Changing Trends in AI Investment
Artificial Intelligence (AI) has been a hot topic in the investment world for the past few years, with billions of dollars being poured into AI companies globally. This trend has been particularly noticeable in Silicon Valley, the epicenter of cutting-edge technology. However, not all AI companies have been able to attract significant investment. Despite the trend of companies rebranding to include “AI” in their titles, some startup ideas are no longer catching the eye of investors. A recent discussion with venture capitalist firms by TechCrunch has shed some light on what investors are no longer seeking in AI software-as-a-service (SaaS) startups. source
Shifting Preferences in AI SaaS Startup Investment
According to Aaron Holiday, managing partner at 645 Ventures, startups that are currently popular with investors are those building native AI infrastructure, vertical SaaS with proprietary data, action systems (those that assist users in completing tasks), and platforms deeply integrated into vital workflows. However, he also mentioned that certain types of companies are no longer as appealing to investors. These include startups building thin layers of workflow, generic horizontal tools, lightweight product management, and surface-level analytics — basically, anything that an AI agent can effortlessly do.

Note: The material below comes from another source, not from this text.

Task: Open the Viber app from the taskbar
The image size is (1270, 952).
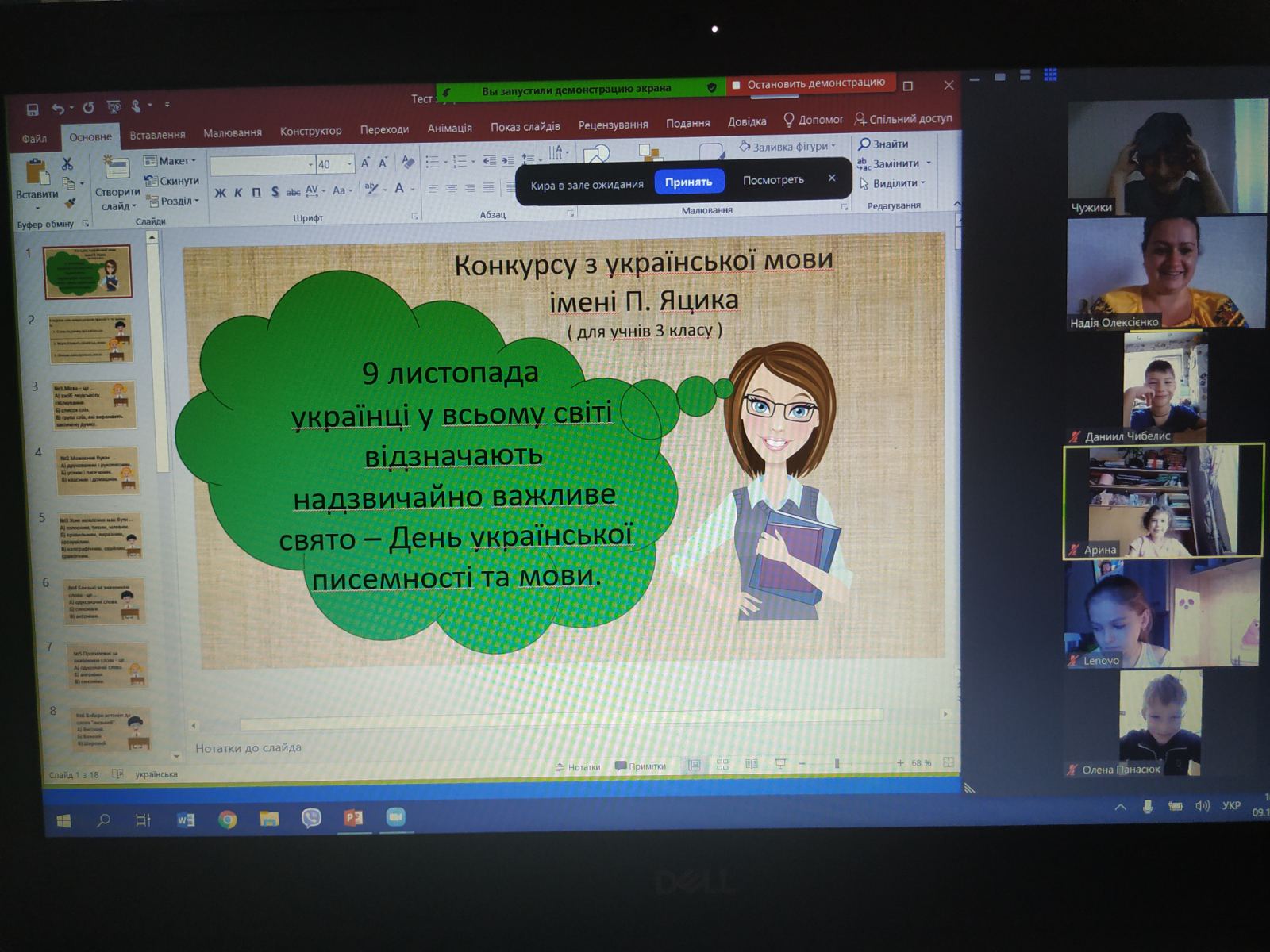Action: point(311,818)
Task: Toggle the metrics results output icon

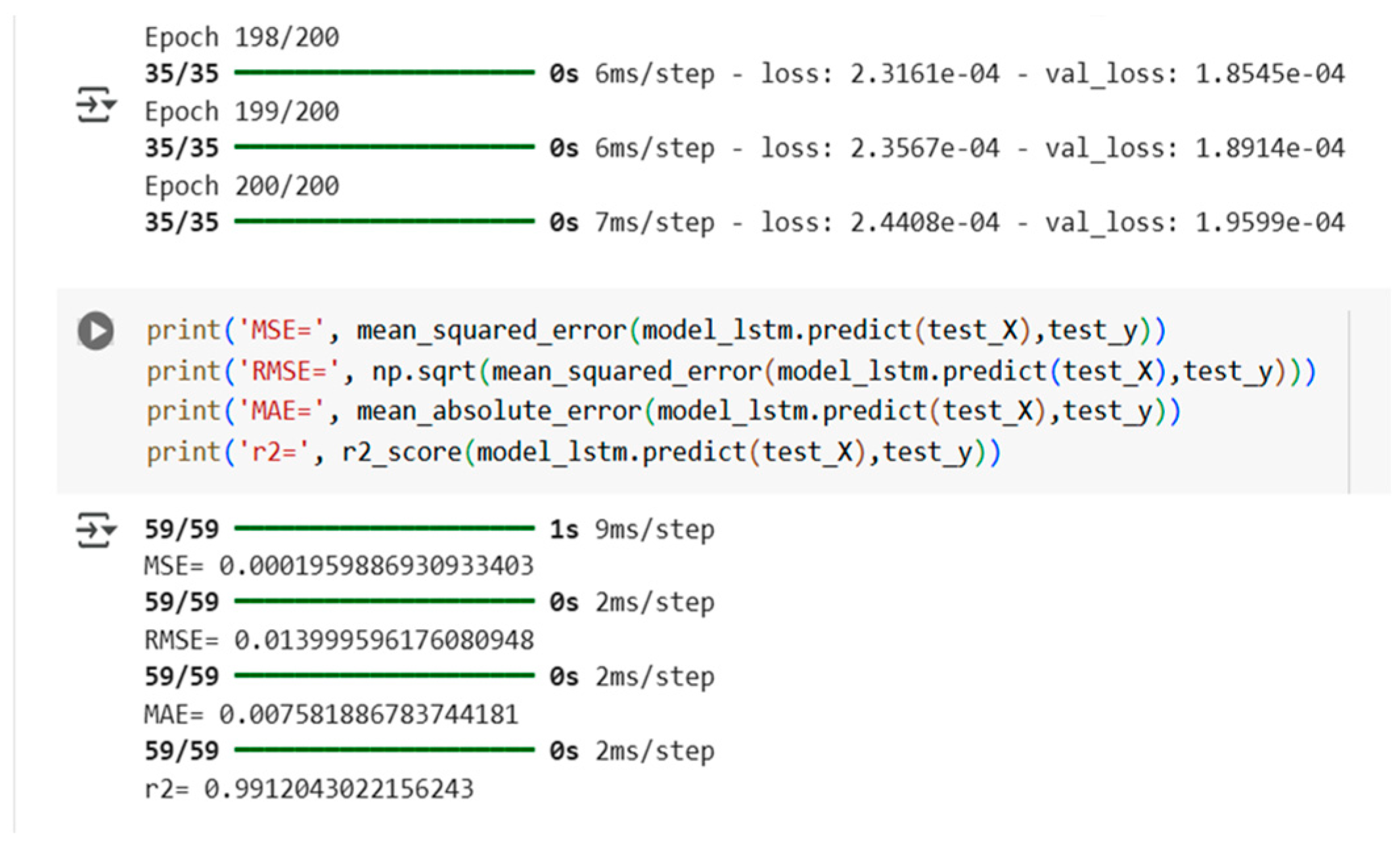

Abdul Abdirahman, an investor at F Prime, added that generic vertical software “without proprietary data moats” is also no longer popular. Igor Ryabenky, founder and managing partner of AltaIR Capital, echoed this sentiment. According to him, investors are less interested in products that lack depth. He pointed out that a primary differentiation based on user interface and automation is not enough anymore.
The Need for Mastery in AI SaaS Startups
Ryabenky emphasizes that new companies entering the market must now rely on “real mastery of workflow and a clear understanding of the problem from day one.” He added that “Massive codebases are no longer an advantage. What matters more is speed, focus and the ability to adapt quickly. Pricing also needs to be flexible: rigid per-seat models will be harder to defend, while consumption-based models make more sense in this environment.”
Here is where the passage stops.